Por su interés y por el análisis certero que hace de la realidad de lo que está pasando hoy en España, reproducimos a continuación el magnífico artículo de opinión de Concha Caballero.
Aquí se desprestigia a los de abajo, se alienta la insolidaridad social y la confrontación entre los que nada tienen con los que tienen poco
Siempre me habían impresionado las fotos de la crisis del 29 en Norteamérica. Esa mujer que mira con infinita preocupación, rodeada de niños que esconden las cabezas tras sus hombros; personas sin casa que recorren las polvorientas carreteras; una cena de navidad en la que cuatro niños apiñados esperan que su padre reparta algo de pan y embutido; una cola de parados con sus trajes deslucidos; personas, sin rostros visibles, sólo sombreros que avanzan hacia la ventanilla donde obtendrán un no por respuesta… Pensaba que eran fotos casuales de magníficos profesionales de la prensa hasta que la semana pasada escuché a algunos expertos explicar que la mayoría de estas fotos formaban parte de la campaña de Roosevelt para lanzar el New Deal.Los fotógrafos de Roosevelt no manipularon la realidad para darle mayor dramatismo ni crudeza a la crisis. Por el contrario, descartaron aquellas imágenes que retratasen obscenamente la miseria. El hilo conductor de estas fotografías consistía en contar una historia de dificultades, pero también de dignidad. Para conseguirlo destacaron la figura humana y la familiaridad de los objetos de forma que cualquier espectador pudiese pensar que el próximo en esa lista del paro, en esa carretera, en esa casa desprovista de enseres, podía ser él. Las fotos no pretendían transmitir desesperación ni histeria, sino solidaridad y reflexión.
Mientras que la crisis en Europa condujo en muchos países a la emergencia del fascismo, en Norteamerica el New Deal de Roosevelt forjó la idea de un país, prestigió la democracia, puso las bases del todavía precario sistema de protección social y afirmó el principio de que los que más tenían debían contribuir con mayores recursos a la recuperación económica. No aportar al bien común, no contratar a alguien si se tenían recursos o despedir trabajadores innecesariamente, ocultar capitales o aprovecharse de la crisis empezaron a ser vistos como gestos inadmisibles de antipatriotismo.
El relato europeo, salvo excepciones, es mucho más triste. Se buscaron chivos expiatorios, como los judíos, los gitanos o los extranjeros; se confrontaron unos sectores sociales contra otros; se proclamó el sálvese quien pueda; se desprestigió la política y se exasperaron a las clases medias hasta que los autómatas del brazo en alto llegaron al poder.

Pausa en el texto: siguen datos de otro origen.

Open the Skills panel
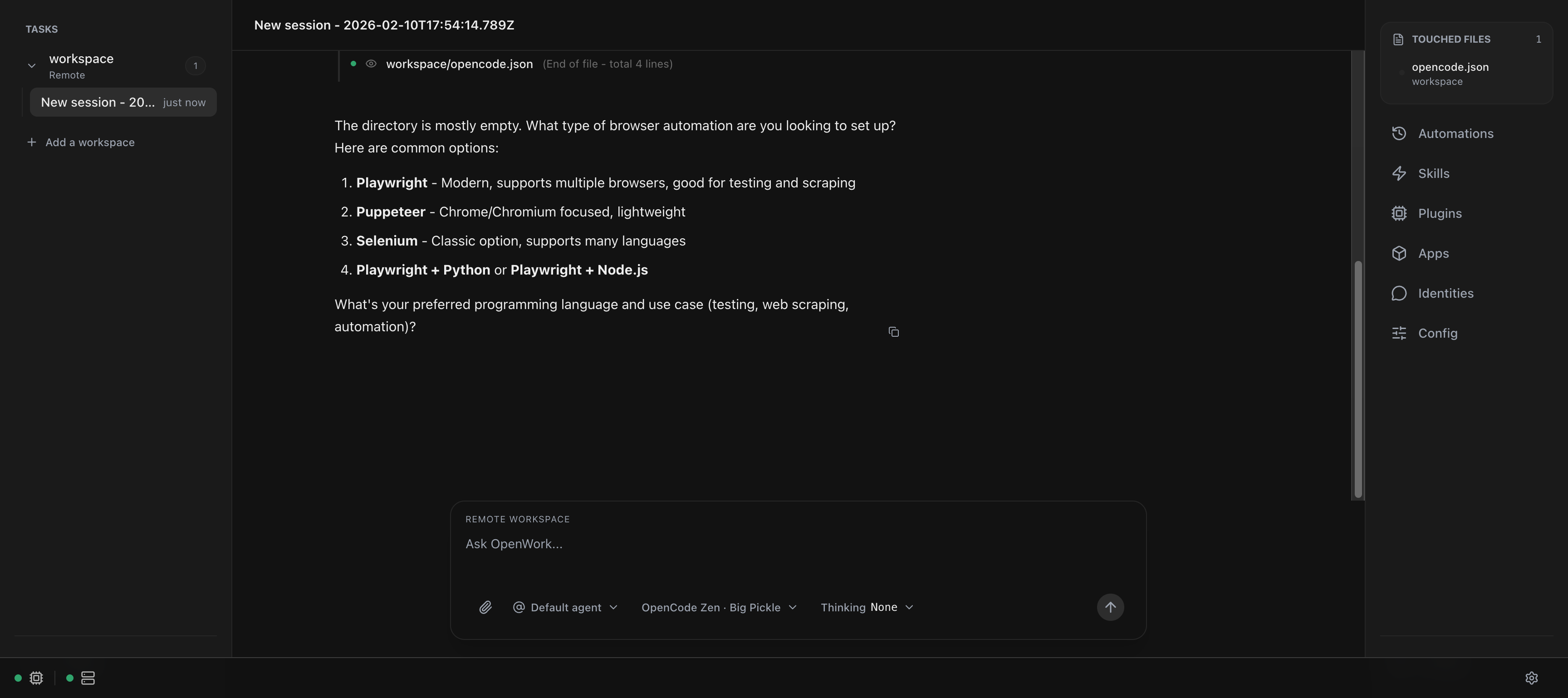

En España no hay patriotas. Desde que empezó la crisis, los de abajo han sufrido paro, saqueo salarial, restricciones sin cuento de servicios. Sin embargo, no se han aprobado medidas que obliguen a los de arriba, a los que se envuelven en la bandera rojigualda, a poner un solo euro sobre el tapete. Todo lo contrario: se han reducido sus aportaciones fiscales, se les ha abaratado el coste del despido y se les ha premiado con una amnistía fiscal que es un cruel sarcasmo para el contribuyente. Por eso, cerca de tres millones de españoles —según el último estudio del Observatorio del Consumo— compran habitualmente artículos de lujo. Las ventas de estas prendas que “te hacen sentir único y poseedor de la exclusividad” aumentaron el pasado año un 25%. Viven en una burbuja protegidos por la cobardía de nuestros políticos.
Para la gente corriente, el Gobierno ha preparado una batería de nuevos recortes sociales. Sus escasas explicaciones suelen denigrar a los que trabajan o usan los servicios públicos: “Consumen muchas medicinas”, “se aprovechan de la Ley de Dependencia”, “trabajan pocas horas”, “usan fraudulentamente las cartillas”. Nos hacen discutir sobre los 400 euros para el cuidado de un dependiente o sobre los presuntos privilegios de los funcionarios, mientras olvidamos que los poderosos tributan menos de la mitad que sus trabajadores.
A diferencia del New Deal de Roosevelt, aquí no se fotografían con respeto las colas del paro, los desahucios de viviendas o la dignidad de los que viven de su trabajo. Todo lo contrario: se desprestigia a los de abajo, se alienta la insolidaridad social y la confrontación entre los que nada tienen con los que tienen poco. Los frutos de todo esto pueden ser muy amargos.